• _Instruction 1_
Present the records from the line containing "Screen dimensions: 820x601" through the end of the records as a Markdown table with the columns Row and Line. Skip blank lines and leave out the pictures.

• _Reading passage_
☆ ☆ ☆
Knapsacks and Networks in SQL

I opened a GitHub account, Brendan’s GitHub Page last year and have added a number of projects since then, in PL/SQL and other 3GL languages. Partly in response to a request for the code for one of my blog articles on an interesting SQL problem, I decided recently to create a new repo for the SQL behind a group of articles on solving difficult combinatorial optimisation problems via ‘advanced’ SQL techniques such as recursive subquery factoring and model clause, sql_demos – Brendan’s repo for interesting SQL. It includes installation scripts with object creation and data setup, and scripts to run the SQL on the included datasets. The idea is that anyone with the pre-requisites should be able to reproduce my results within a few minutes of downloading the repo.

[Left image from Knapsack problem; right image copied from Chapter 11 Dynamic Programming]

In this article I embed each of the earlier articles relevant to the GitHub repo with a brief preamble.

The first two articles are from January 2013 and use recursive subquery factoring to find exact solutions for the single and multiple knapsack problem, and also include PL/SQL solutions for comparison. They avoid the ‘brute force’ approach by truncating search paths as soon as limit constraints are exceeded. The cumulative paths are stored in string variables passed through the iterations (which would not be possible with the older Connect By hierarchical syntax).

In these articles I illustrate the nature of the problems using Visio diagrams, and include dimensional performance benchmarking results, using a technique that I presented on at last year’s Ireland OUG conference: Dimensional Performance Benchmarking of SQL – IOUG Presentation. I also illustrate the queries using my own method for diagramming SQL queries.

A Simple SQL Solution for the Knapsack Problem (SKP-1), January 2013

An SQL Solution for the Multiple Knapsack Problem (SKP-m), January 2013

The next article uses Model clause to find a more general solution to a problem posed on AskTom, as a ‘bin fitting’ problem. I also solved the problem by other methods including recursive subquery factoring. I illustrate the problem itself, as well as the Model iteration scheme using Visio diagrams, and again include dimensional performance benchmarking. The results show how quadratic performance variation can be turned into much faster linear variation by means of a temporary table in this kind of problem.
☆ ☆ ☆
• _Data rows_
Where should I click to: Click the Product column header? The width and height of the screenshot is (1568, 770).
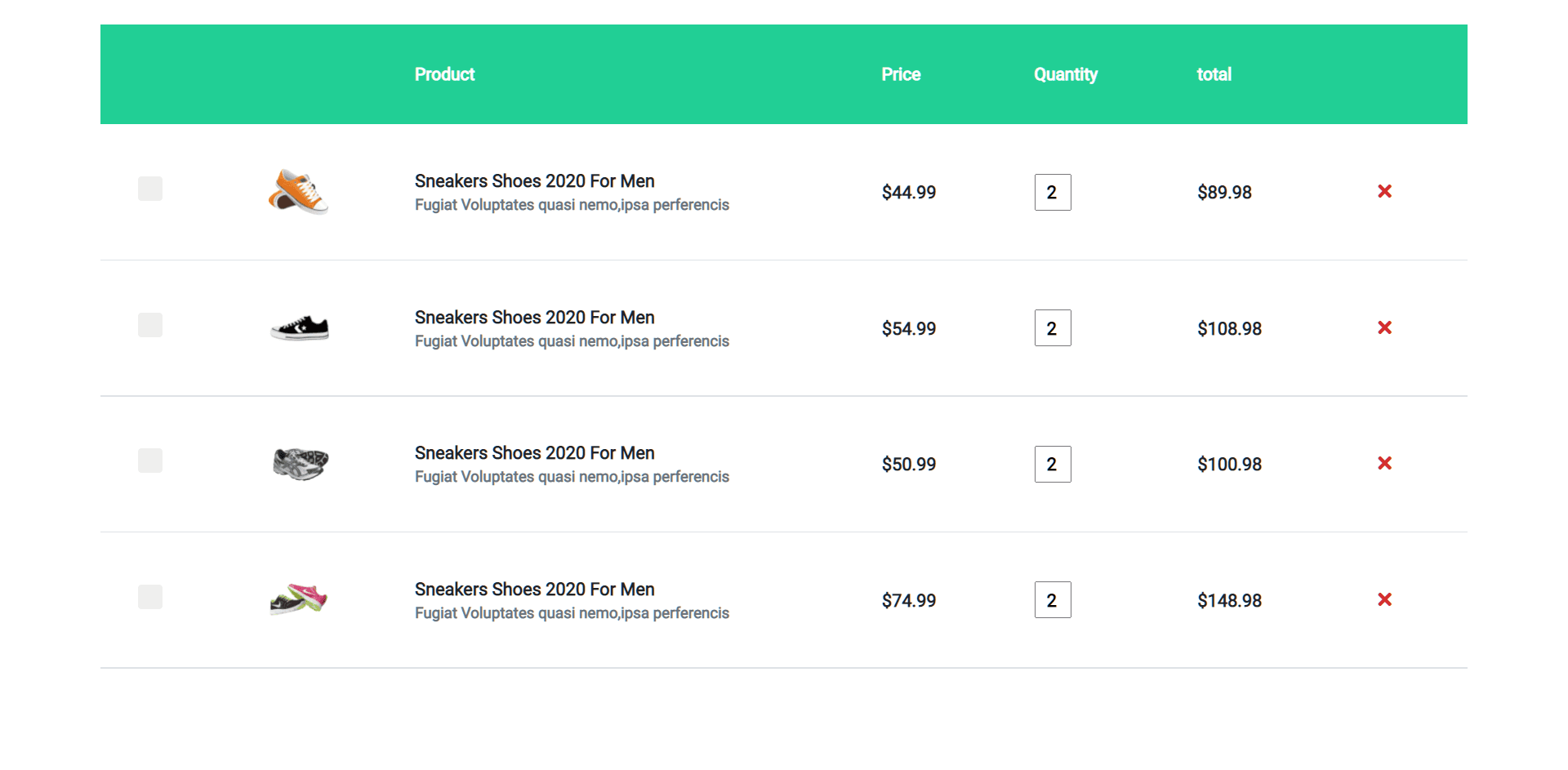coord(444,73)
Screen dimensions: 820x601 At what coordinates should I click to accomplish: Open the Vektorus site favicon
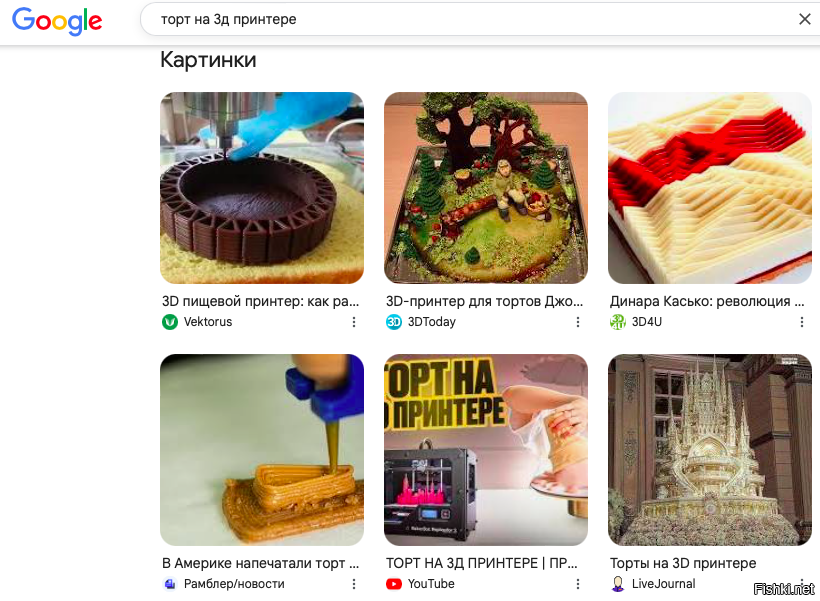tap(170, 322)
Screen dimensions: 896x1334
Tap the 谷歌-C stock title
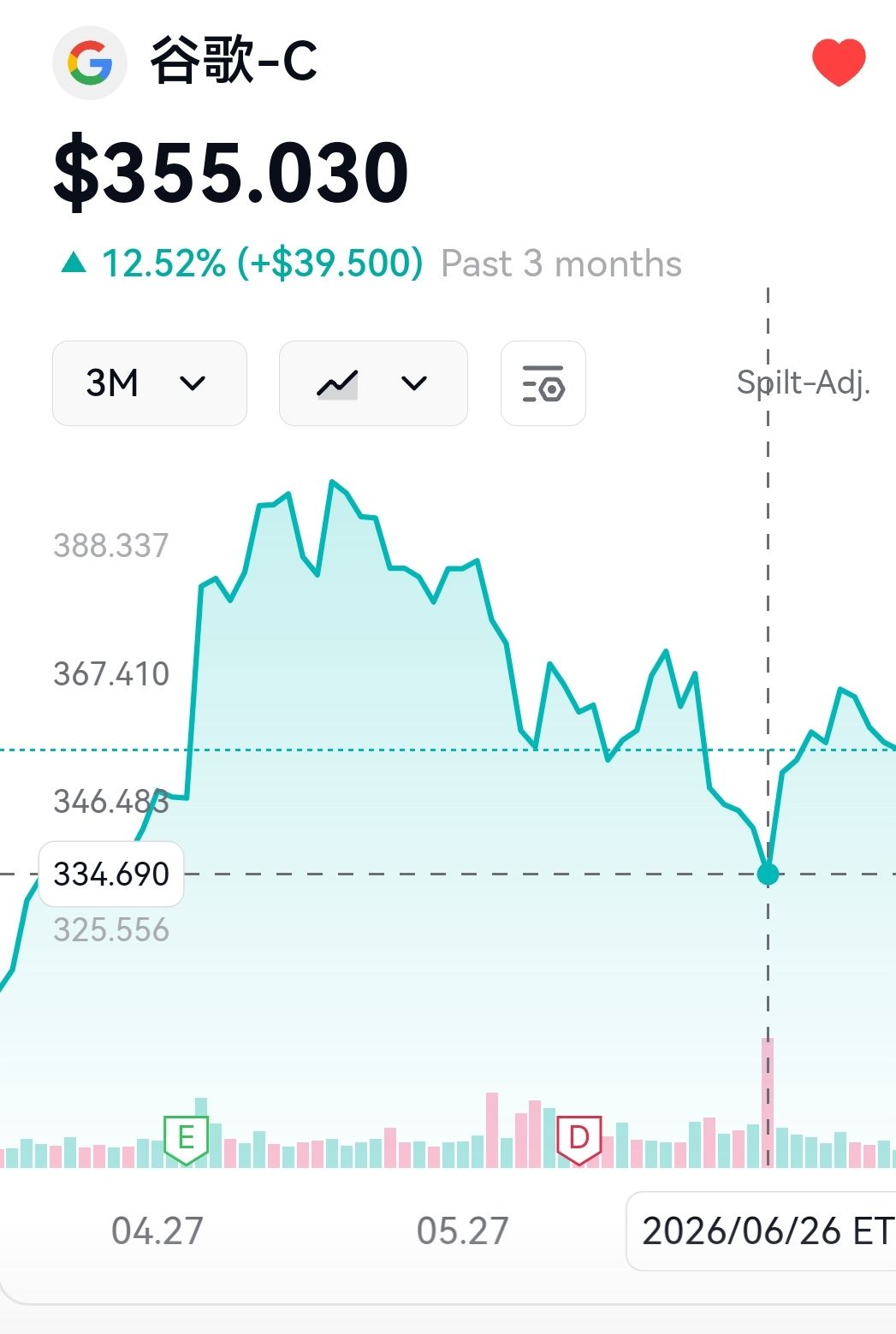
☆ ☆ ☆
• _Instruction 2_
Reproduce the passage of the SQL article from "In these articles" to "diagramming SQL queries." word for word.

• _Reply 1_
| Row | Line |
|---|---|
| 1 | Screen dimensions: 820x601 At what coordinates should I click to accomplish: Open the Vektorus site favicon |
| 2 | tap(170, 322) |
| 3 | Screen dimensions: 896x1334 |
| 4 | Tap the 谷歌-C stock title |

• _Reply 2_
In these articles I illustrate the nature of the problems using Visio diagrams, and include dimensional performance benchmarking results, using a technique that I presented on at last year’s Ireland OUG conference: Dimensional Performance Benchmarking of SQL – IOUG Presentation. I also illustrate the queries using my own method for diagramming SQL queries.